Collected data
※ ※ ※
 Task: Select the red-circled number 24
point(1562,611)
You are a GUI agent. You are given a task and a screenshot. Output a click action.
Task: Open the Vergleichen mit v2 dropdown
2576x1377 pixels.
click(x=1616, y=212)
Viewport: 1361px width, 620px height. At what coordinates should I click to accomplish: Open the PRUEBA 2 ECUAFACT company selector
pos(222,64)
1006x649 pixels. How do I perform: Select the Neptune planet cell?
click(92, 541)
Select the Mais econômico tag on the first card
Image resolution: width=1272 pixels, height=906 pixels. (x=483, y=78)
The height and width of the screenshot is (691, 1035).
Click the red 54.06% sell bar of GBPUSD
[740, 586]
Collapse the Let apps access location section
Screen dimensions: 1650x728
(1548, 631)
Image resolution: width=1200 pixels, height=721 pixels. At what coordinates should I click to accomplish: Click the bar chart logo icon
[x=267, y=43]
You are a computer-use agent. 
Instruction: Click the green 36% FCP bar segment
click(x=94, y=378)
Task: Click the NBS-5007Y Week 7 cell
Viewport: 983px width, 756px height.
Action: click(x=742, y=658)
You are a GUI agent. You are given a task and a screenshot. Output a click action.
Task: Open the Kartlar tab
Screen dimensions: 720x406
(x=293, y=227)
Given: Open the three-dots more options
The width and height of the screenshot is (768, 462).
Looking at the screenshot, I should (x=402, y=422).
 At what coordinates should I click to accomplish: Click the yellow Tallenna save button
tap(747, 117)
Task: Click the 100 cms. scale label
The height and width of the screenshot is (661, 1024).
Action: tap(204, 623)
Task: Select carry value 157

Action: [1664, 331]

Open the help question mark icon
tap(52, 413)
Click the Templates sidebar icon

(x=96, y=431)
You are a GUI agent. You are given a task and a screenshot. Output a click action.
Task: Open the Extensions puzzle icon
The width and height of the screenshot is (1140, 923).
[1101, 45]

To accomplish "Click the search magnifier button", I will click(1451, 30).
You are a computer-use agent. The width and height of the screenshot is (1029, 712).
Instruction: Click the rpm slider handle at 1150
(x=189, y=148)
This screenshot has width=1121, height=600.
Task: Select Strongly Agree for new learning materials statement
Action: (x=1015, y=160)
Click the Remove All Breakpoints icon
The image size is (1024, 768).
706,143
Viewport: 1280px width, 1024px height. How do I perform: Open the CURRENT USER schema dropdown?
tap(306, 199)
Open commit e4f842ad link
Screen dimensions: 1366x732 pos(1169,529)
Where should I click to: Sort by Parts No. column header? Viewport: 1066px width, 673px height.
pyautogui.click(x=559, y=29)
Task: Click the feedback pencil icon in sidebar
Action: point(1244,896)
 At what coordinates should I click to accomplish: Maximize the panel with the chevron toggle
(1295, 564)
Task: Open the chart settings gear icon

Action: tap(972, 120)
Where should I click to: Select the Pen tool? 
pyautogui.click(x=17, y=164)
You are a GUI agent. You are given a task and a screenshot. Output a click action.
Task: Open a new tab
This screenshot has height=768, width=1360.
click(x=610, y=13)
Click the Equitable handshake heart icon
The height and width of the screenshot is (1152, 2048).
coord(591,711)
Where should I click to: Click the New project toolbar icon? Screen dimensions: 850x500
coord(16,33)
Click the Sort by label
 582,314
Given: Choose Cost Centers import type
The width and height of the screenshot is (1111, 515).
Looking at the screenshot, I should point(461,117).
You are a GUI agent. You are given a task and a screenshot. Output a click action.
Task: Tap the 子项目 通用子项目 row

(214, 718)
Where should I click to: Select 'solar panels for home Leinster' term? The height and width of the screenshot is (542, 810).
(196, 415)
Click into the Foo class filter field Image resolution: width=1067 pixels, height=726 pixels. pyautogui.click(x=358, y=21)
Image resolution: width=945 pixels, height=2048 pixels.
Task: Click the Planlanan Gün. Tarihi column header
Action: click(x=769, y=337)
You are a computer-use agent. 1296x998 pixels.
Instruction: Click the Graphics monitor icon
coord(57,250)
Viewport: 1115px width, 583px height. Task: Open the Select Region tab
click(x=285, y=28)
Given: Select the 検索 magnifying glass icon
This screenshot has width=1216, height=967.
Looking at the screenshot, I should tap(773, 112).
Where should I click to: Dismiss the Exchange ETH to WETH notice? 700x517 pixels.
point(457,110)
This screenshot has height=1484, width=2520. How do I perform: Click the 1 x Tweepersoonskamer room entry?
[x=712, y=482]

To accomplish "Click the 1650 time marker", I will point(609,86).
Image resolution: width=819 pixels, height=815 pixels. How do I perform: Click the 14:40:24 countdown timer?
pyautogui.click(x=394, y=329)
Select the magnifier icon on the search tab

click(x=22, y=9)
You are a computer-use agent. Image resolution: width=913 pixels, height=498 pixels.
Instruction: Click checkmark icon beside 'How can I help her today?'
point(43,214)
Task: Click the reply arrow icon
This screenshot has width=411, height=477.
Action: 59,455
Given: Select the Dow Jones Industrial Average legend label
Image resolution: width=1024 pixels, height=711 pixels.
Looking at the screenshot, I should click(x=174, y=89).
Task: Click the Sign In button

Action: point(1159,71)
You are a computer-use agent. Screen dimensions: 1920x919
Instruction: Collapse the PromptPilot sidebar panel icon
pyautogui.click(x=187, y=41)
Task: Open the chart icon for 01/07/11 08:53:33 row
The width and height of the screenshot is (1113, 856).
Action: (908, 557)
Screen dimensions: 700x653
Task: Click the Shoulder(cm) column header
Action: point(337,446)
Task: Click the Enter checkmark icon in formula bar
※ ※ ※
▶ Work required: The required result is a verbatim copy of all the entries.

▶ Problem solution:
 Task: Select the red-circled number 24
point(1562,611)
You are a GUI agent. You are given a task and a screenshot. Output a click action.
Task: Open the Vergleichen mit v2 dropdown
2576x1377 pixels.
click(x=1616, y=212)
Viewport: 1361px width, 620px height. At what coordinates should I click to accomplish: Open the PRUEBA 2 ECUAFACT company selector
pos(222,64)
1006x649 pixels. How do I perform: Select the Neptune planet cell?
click(92, 541)
Select the Mais econômico tag on the first card
Image resolution: width=1272 pixels, height=906 pixels. (x=483, y=78)
The height and width of the screenshot is (691, 1035).
Click the red 54.06% sell bar of GBPUSD
[740, 586]
Collapse the Let apps access location section
Screen dimensions: 1650x728
(1548, 631)
Image resolution: width=1200 pixels, height=721 pixels. At what coordinates should I click to accomplish: Click the bar chart logo icon
[x=267, y=43]
You are a computer-use agent. 
Instruction: Click the green 36% FCP bar segment
click(x=94, y=378)
Task: Click the NBS-5007Y Week 7 cell
Viewport: 983px width, 756px height.
Action: click(x=742, y=658)
You are a GUI agent. You are given a task and a screenshot. Output a click action.
Task: Open the Kartlar tab
Screen dimensions: 720x406
(x=293, y=227)
Given: Open the three-dots more options
The width and height of the screenshot is (768, 462).
Looking at the screenshot, I should (x=402, y=422).
 At what coordinates should I click to accomplish: Click the yellow Tallenna save button
tap(747, 117)
Task: Click the 100 cms. scale label
The height and width of the screenshot is (661, 1024).
Action: tap(204, 623)
Task: Select carry value 157

Action: [1664, 331]

Open the help question mark icon
tap(52, 413)
Click the Templates sidebar icon

(x=96, y=431)
You are a GUI agent. You are given a task and a screenshot. Output a click action.
Task: Open the Extensions puzzle icon
The width and height of the screenshot is (1140, 923).
[1101, 45]

To accomplish "Click the search magnifier button", I will click(1451, 30).
You are a computer-use agent. The width and height of the screenshot is (1029, 712).
Instruction: Click the rpm slider handle at 1150
(x=189, y=148)
This screenshot has width=1121, height=600.
Task: Select Strongly Agree for new learning materials statement
Action: (x=1015, y=160)
Click the Remove All Breakpoints icon
The image size is (1024, 768).
706,143
Viewport: 1280px width, 1024px height. How do I perform: Open the CURRENT USER schema dropdown?
tap(306, 199)
Open commit e4f842ad link
Screen dimensions: 1366x732 pos(1169,529)
Where should I click to: Sort by Parts No. column header? Viewport: 1066px width, 673px height.
pyautogui.click(x=559, y=29)
Task: Click the feedback pencil icon in sidebar
Action: point(1244,896)
 At what coordinates should I click to accomplish: Maximize the panel with the chevron toggle
(1295, 564)
Task: Open the chart settings gear icon

Action: tap(972, 120)
Where should I click to: Select the Pen tool? 
pyautogui.click(x=17, y=164)
You are a GUI agent. You are given a task and a screenshot. Output a click action.
Task: Open a new tab
This screenshot has height=768, width=1360.
click(x=610, y=13)
Click the Equitable handshake heart icon
The height and width of the screenshot is (1152, 2048).
coord(591,711)
Where should I click to: Click the New project toolbar icon? Screen dimensions: 850x500
coord(16,33)
Click the Sort by label
 582,314
Given: Choose Cost Centers import type
The width and height of the screenshot is (1111, 515).
Looking at the screenshot, I should point(461,117).
You are a GUI agent. You are given a task and a screenshot. Output a click action.
Task: Tap the 子项目 通用子项目 row

(214, 718)
Where should I click to: Select 'solar panels for home Leinster' term? The height and width of the screenshot is (542, 810).
(196, 415)
Click into the Foo class filter field Image resolution: width=1067 pixels, height=726 pixels. pyautogui.click(x=358, y=21)
Image resolution: width=945 pixels, height=2048 pixels.
Task: Click the Planlanan Gün. Tarihi column header
Action: click(x=769, y=337)
You are a computer-use agent. 1296x998 pixels.
Instruction: Click the Graphics monitor icon
coord(57,250)
Viewport: 1115px width, 583px height. Task: Open the Select Region tab
click(x=285, y=28)
Given: Select the 検索 magnifying glass icon
This screenshot has width=1216, height=967.
Looking at the screenshot, I should tap(773, 112).
Where should I click to: Dismiss the Exchange ETH to WETH notice? 700x517 pixels.
point(457,110)
This screenshot has height=1484, width=2520. How do I perform: Click the 1 x Tweepersoonskamer room entry?
[x=712, y=482]

To accomplish "Click the 1650 time marker", I will point(609,86).
Image resolution: width=819 pixels, height=815 pixels. How do I perform: Click the 14:40:24 countdown timer?
pyautogui.click(x=394, y=329)
Select the magnifier icon on the search tab

click(x=22, y=9)
You are a computer-use agent. Image resolution: width=913 pixels, height=498 pixels.
Instruction: Click checkmark icon beside 'How can I help her today?'
point(43,214)
Task: Click the reply arrow icon
This screenshot has width=411, height=477.
Action: 59,455
Given: Select the Dow Jones Industrial Average legend label
Image resolution: width=1024 pixels, height=711 pixels.
Looking at the screenshot, I should click(x=174, y=89).
Task: Click the Sign In button

Action: point(1159,71)
You are a computer-use agent. Screen dimensions: 1920x919
Instruction: Collapse the PromptPilot sidebar panel icon
pyautogui.click(x=187, y=41)
Task: Open the chart icon for 01/07/11 08:53:33 row
The width and height of the screenshot is (1113, 856).
Action: (908, 557)
Screen dimensions: 700x653
Task: Click the Shoulder(cm) column header
Action: point(337,446)
Task: Click the Enter checkmark icon in formula bar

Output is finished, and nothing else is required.